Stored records

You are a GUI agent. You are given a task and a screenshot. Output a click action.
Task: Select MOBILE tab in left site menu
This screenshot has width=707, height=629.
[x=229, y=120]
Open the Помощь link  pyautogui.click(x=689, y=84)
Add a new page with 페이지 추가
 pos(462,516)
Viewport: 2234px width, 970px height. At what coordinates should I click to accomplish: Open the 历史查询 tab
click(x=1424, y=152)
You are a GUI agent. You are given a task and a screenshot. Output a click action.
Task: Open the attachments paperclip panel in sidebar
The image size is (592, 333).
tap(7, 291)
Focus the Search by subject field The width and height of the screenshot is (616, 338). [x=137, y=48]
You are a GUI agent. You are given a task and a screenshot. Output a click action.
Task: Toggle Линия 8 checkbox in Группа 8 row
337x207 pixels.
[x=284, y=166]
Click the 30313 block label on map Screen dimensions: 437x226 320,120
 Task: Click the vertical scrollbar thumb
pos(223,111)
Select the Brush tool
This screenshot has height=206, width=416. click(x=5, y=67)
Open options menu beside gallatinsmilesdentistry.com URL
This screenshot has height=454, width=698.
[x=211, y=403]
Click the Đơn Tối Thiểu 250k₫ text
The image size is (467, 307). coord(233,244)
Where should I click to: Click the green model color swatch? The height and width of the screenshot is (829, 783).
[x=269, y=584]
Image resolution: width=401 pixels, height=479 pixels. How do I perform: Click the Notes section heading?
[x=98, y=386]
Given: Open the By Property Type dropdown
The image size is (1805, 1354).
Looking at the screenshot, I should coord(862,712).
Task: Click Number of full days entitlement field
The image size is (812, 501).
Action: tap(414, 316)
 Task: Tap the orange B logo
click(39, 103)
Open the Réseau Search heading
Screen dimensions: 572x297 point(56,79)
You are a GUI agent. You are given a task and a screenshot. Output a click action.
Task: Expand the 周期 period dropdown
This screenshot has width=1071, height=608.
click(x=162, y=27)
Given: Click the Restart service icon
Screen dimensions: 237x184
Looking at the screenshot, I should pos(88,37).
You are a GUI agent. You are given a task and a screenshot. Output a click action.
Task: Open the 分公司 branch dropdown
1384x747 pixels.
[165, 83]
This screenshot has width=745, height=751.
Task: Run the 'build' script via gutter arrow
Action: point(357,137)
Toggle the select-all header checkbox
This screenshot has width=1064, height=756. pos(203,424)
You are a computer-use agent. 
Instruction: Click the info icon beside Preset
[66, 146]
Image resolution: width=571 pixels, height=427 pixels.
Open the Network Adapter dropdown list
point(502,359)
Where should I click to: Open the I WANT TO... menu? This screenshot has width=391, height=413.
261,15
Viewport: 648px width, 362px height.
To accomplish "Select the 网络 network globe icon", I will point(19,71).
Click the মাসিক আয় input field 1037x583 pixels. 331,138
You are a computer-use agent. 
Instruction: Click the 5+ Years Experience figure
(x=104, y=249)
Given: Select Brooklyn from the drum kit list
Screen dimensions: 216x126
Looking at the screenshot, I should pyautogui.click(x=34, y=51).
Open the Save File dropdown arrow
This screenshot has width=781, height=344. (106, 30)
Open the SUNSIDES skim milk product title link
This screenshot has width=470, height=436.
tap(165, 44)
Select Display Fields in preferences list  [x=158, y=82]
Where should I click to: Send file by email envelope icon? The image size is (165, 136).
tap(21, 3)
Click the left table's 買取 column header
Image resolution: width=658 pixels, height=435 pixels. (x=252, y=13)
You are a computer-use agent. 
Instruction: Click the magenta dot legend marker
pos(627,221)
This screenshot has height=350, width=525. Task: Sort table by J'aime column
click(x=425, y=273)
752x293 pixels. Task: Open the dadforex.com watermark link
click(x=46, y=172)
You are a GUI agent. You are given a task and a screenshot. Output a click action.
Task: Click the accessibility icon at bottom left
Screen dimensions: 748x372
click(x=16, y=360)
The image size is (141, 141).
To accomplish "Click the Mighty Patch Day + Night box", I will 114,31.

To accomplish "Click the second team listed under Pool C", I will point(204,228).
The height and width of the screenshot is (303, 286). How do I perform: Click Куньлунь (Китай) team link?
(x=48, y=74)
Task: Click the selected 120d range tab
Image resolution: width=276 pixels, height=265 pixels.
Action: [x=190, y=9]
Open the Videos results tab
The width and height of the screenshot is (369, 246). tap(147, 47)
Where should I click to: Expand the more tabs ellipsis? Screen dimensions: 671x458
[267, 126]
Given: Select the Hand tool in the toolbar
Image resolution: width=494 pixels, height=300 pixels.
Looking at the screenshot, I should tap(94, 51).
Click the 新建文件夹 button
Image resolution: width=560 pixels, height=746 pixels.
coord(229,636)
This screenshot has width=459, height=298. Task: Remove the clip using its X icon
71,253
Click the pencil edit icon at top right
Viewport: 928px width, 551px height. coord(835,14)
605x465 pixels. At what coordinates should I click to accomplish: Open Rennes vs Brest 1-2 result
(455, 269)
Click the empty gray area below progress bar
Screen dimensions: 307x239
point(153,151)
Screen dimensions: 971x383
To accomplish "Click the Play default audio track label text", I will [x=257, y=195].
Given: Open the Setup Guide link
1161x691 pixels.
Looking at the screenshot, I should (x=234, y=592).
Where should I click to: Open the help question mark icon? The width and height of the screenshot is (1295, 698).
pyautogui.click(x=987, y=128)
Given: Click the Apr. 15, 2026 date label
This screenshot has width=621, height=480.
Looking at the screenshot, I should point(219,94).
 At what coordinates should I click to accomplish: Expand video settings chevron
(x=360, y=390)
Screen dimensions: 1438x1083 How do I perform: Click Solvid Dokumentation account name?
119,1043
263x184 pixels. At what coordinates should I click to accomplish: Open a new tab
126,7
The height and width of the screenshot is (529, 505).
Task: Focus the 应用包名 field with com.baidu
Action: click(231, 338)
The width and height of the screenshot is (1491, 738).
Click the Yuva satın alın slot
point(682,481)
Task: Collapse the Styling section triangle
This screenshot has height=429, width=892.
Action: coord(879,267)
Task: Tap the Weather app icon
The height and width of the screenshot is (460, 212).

Description of the task:
Print the entries once more, identical in every line.

Reply to the exercise:
You are a GUI agent. You are given a task and a screenshot. Output a click action.
Task: Select MOBILE tab in left site menu
This screenshot has width=707, height=629.
[x=229, y=120]
Open the Помощь link  pyautogui.click(x=689, y=84)
Add a new page with 페이지 추가
 pos(462,516)
Viewport: 2234px width, 970px height. At what coordinates should I click to accomplish: Open the 历史查询 tab
click(x=1424, y=152)
You are a GUI agent. You are given a task and a screenshot. Output a click action.
Task: Open the attachments paperclip panel in sidebar
The image size is (592, 333).
tap(7, 291)
Focus the Search by subject field The width and height of the screenshot is (616, 338). [x=137, y=48]
You are a GUI agent. You are given a task and a screenshot. Output a click action.
Task: Toggle Линия 8 checkbox in Группа 8 row
337x207 pixels.
[x=284, y=166]
Click the 30313 block label on map Screen dimensions: 437x226 320,120
 Task: Click the vertical scrollbar thumb
pos(223,111)
Select the Brush tool
This screenshot has height=206, width=416. click(x=5, y=67)
Open options menu beside gallatinsmilesdentistry.com URL
This screenshot has height=454, width=698.
[x=211, y=403]
Click the Đơn Tối Thiểu 250k₫ text
The image size is (467, 307). coord(233,244)
Where should I click to: Click the green model color swatch? The height and width of the screenshot is (829, 783).
[x=269, y=584]
Image resolution: width=401 pixels, height=479 pixels. How do I perform: Click the Notes section heading?
[x=98, y=386]
Given: Open the By Property Type dropdown
The image size is (1805, 1354).
Looking at the screenshot, I should coord(862,712).
Task: Click Number of full days entitlement field
The image size is (812, 501).
Action: tap(414, 316)
 Task: Tap the orange B logo
click(39, 103)
Open the Réseau Search heading
Screen dimensions: 572x297 point(56,79)
You are a GUI agent. You are given a task and a screenshot. Output a click action.
Task: Expand the 周期 period dropdown
This screenshot has width=1071, height=608.
click(x=162, y=27)
Given: Click the Restart service icon
Screen dimensions: 237x184
Looking at the screenshot, I should pos(88,37).
You are a GUI agent. You are given a task and a screenshot. Output a click action.
Task: Open the 分公司 branch dropdown
1384x747 pixels.
[165, 83]
This screenshot has width=745, height=751.
Task: Run the 'build' script via gutter arrow
Action: point(357,137)
Toggle the select-all header checkbox
This screenshot has width=1064, height=756. pos(203,424)
You are a computer-use agent. 
Instruction: Click the info icon beside Preset
[66, 146]
Image resolution: width=571 pixels, height=427 pixels.
Open the Network Adapter dropdown list
point(502,359)
Where should I click to: Open the I WANT TO... menu? This screenshot has width=391, height=413.
261,15
Viewport: 648px width, 362px height.
To accomplish "Select the 网络 network globe icon", I will point(19,71).
Click the মাসিক আয় input field 1037x583 pixels. 331,138
You are a computer-use agent. 
Instruction: Click the 5+ Years Experience figure
(x=104, y=249)
Given: Select Brooklyn from the drum kit list
Screen dimensions: 216x126
Looking at the screenshot, I should pyautogui.click(x=34, y=51).
Open the Save File dropdown arrow
This screenshot has width=781, height=344. (106, 30)
Open the SUNSIDES skim milk product title link
This screenshot has width=470, height=436.
tap(165, 44)
Select Display Fields in preferences list  [x=158, y=82]
Where should I click to: Send file by email envelope icon? The image size is (165, 136).
tap(21, 3)
Click the left table's 買取 column header
Image resolution: width=658 pixels, height=435 pixels. (x=252, y=13)
You are a computer-use agent. 
Instruction: Click the magenta dot legend marker
pos(627,221)
This screenshot has height=350, width=525. Task: Sort table by J'aime column
click(x=425, y=273)
752x293 pixels. Task: Open the dadforex.com watermark link
click(x=46, y=172)
You are a GUI agent. You are given a task and a screenshot. Output a click action.
Task: Click the accessibility icon at bottom left
Screen dimensions: 748x372
click(x=16, y=360)
The image size is (141, 141).
To accomplish "Click the Mighty Patch Day + Night box", I will 114,31.

To accomplish "Click the second team listed under Pool C", I will point(204,228).
The height and width of the screenshot is (303, 286). How do I perform: Click Куньлунь (Китай) team link?
(x=48, y=74)
Task: Click the selected 120d range tab
Image resolution: width=276 pixels, height=265 pixels.
Action: [x=190, y=9]
Open the Videos results tab
The width and height of the screenshot is (369, 246). tap(147, 47)
Where should I click to: Expand the more tabs ellipsis? Screen dimensions: 671x458
[267, 126]
Given: Select the Hand tool in the toolbar
Image resolution: width=494 pixels, height=300 pixels.
Looking at the screenshot, I should tap(94, 51).
Click the 新建文件夹 button
Image resolution: width=560 pixels, height=746 pixels.
coord(229,636)
This screenshot has width=459, height=298. Task: Remove the clip using its X icon
71,253
Click the pencil edit icon at top right
Viewport: 928px width, 551px height. coord(835,14)
605x465 pixels. At what coordinates should I click to accomplish: Open Rennes vs Brest 1-2 result
(455, 269)
Click the empty gray area below progress bar
Screen dimensions: 307x239
point(153,151)
Screen dimensions: 971x383
To accomplish "Click the Play default audio track label text", I will [x=257, y=195].
Given: Open the Setup Guide link
1161x691 pixels.
Looking at the screenshot, I should (x=234, y=592).
Where should I click to: Open the help question mark icon? The width and height of the screenshot is (1295, 698).
pyautogui.click(x=987, y=128)
Given: Click the Apr. 15, 2026 date label
This screenshot has width=621, height=480.
Looking at the screenshot, I should point(219,94).
 At what coordinates should I click to accomplish: Expand video settings chevron
(x=360, y=390)
Screen dimensions: 1438x1083 How do I perform: Click Solvid Dokumentation account name?
119,1043
263x184 pixels. At what coordinates should I click to accomplish: Open a new tab
126,7
The height and width of the screenshot is (529, 505).
Task: Focus the 应用包名 field with com.baidu
Action: click(231, 338)
The width and height of the screenshot is (1491, 738).
Click the Yuva satın alın slot
point(682,481)
Task: Collapse the Styling section triangle
This screenshot has height=429, width=892.
Action: coord(879,267)
Task: Tap the Weather app icon
The height and width of the screenshot is (460, 212).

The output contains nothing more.